Page:Statius (Mozley 1928) v1.djvu/509
THEBAID, III. 263–290
unafraid stood in his horses’ very path; backward they gave place, and e’en now have drooped their thick manes in suppliant wise to earth. Then leaning her bosom on the yoke, and with sidelong tearful glance she begins—meanwhile bowed at their mistress’ feet the horses champ the foaming steel: “War even against Thebes, O noble father, war dost thou thyself prepare, and the sword’s destruction for all thy race? And does not Harmonia’s offspring,[1] nor heaven’s festal day of wedlock, nor these tears of mine, thou madman, give thee one moment’s pause? Is this thy reward for my misdoing? Is this the guerdon that the Lemnian chains and scandal’s tongue and loss of honour have won for me at thy hands? Proceed then as thou wilt; far different service does Vulcan pay me, and even an injured husband’s wrath yet does my bidding.

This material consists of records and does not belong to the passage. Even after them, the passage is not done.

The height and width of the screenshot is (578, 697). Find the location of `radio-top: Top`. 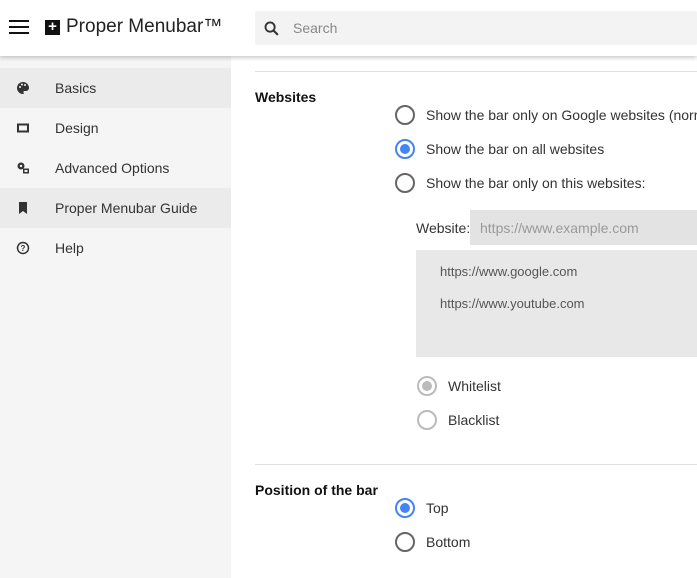

radio-top: Top is located at coordinates (422, 508).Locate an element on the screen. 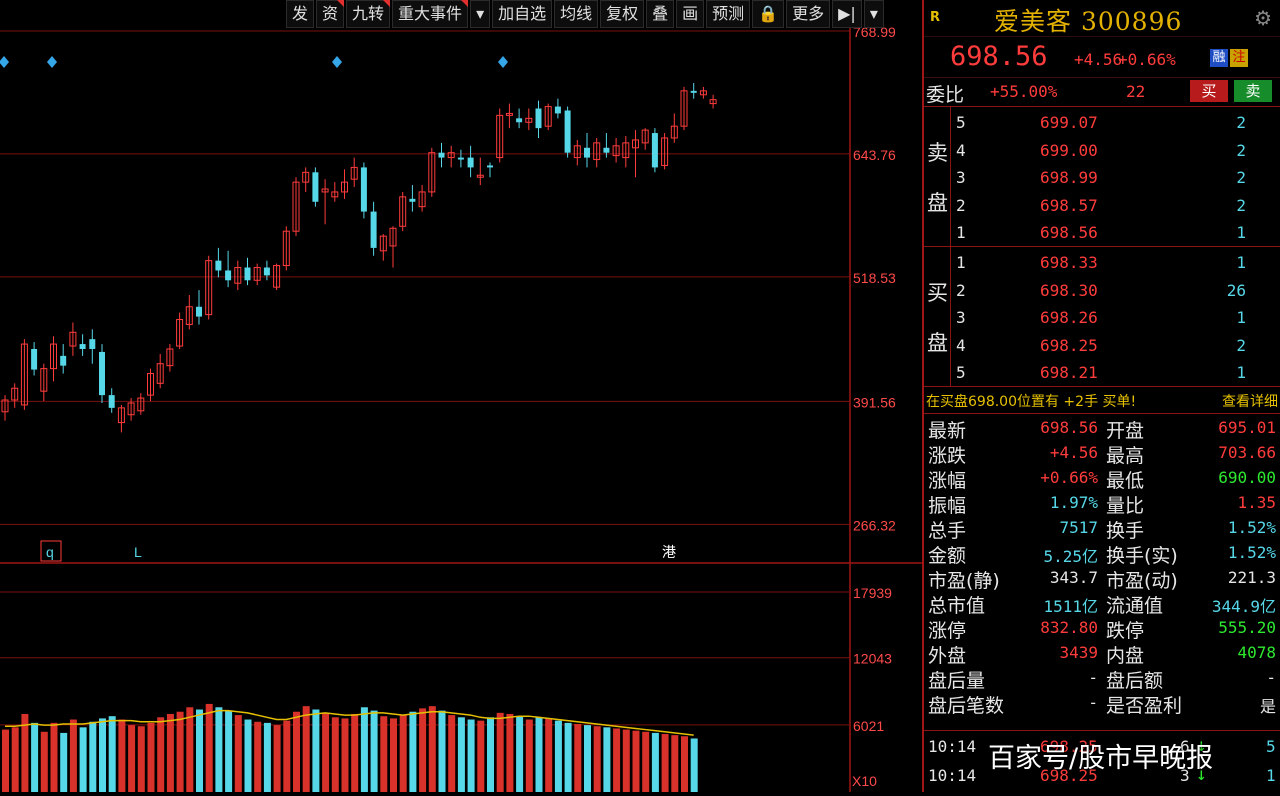  gear-icon: ⚙ is located at coordinates (1263, 18).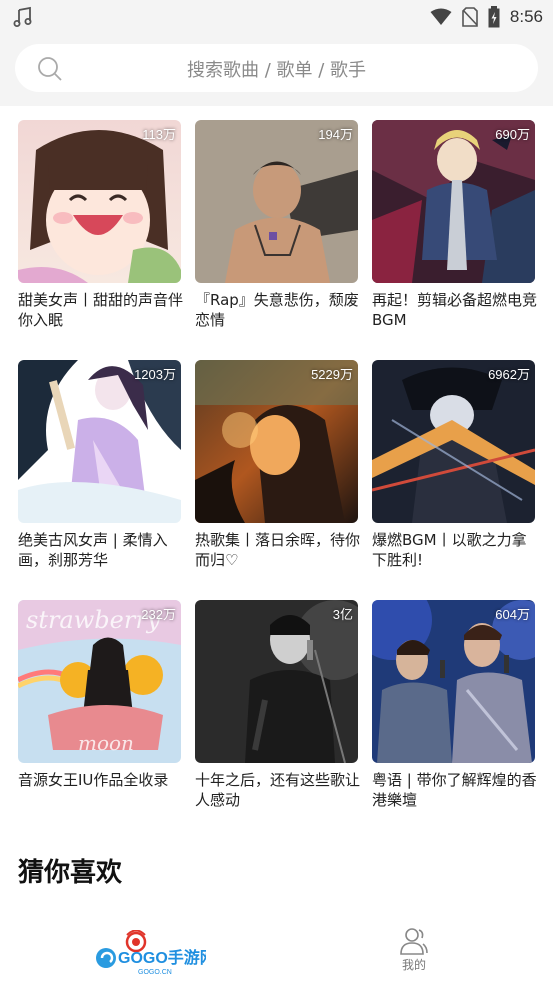 The height and width of the screenshot is (983, 553). What do you see at coordinates (441, 16) in the screenshot?
I see `wifi-icon` at bounding box center [441, 16].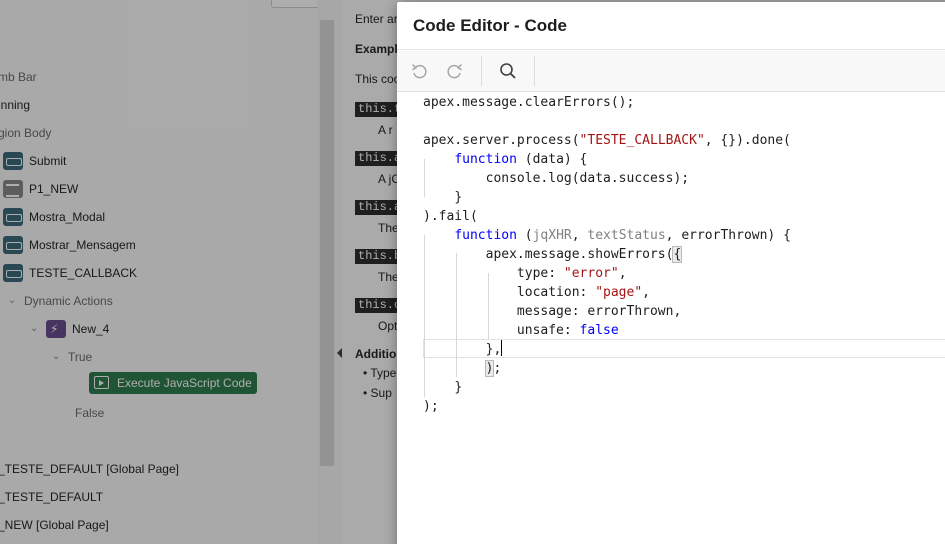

If I were to bid him sweat in endless toil of furnaces and pass unsleeping nights of labour, he would rejoice and work at arms and at new accoutrements, yea, even for thee! Thou—but I essay to move rocks and a heart of bronze by praying!—yet this sole request, this only do I make in anxious fear: why didst thou have me join our beloved daughter to a Tyrian husband in ill-omened wedlock?[2] And boast the while that the Tyrians, of dragon stock and direct lineage of Jove, would win renown in arms and show hearts keen and alive for action? Ah! would rather our maiden had married beneath the Sithonian pole, beyond Boreas and thy Thracians! Have I not suffered wrong enough, that my daughter crawls her length upon the ground, and spews poison on the Illyrian grass?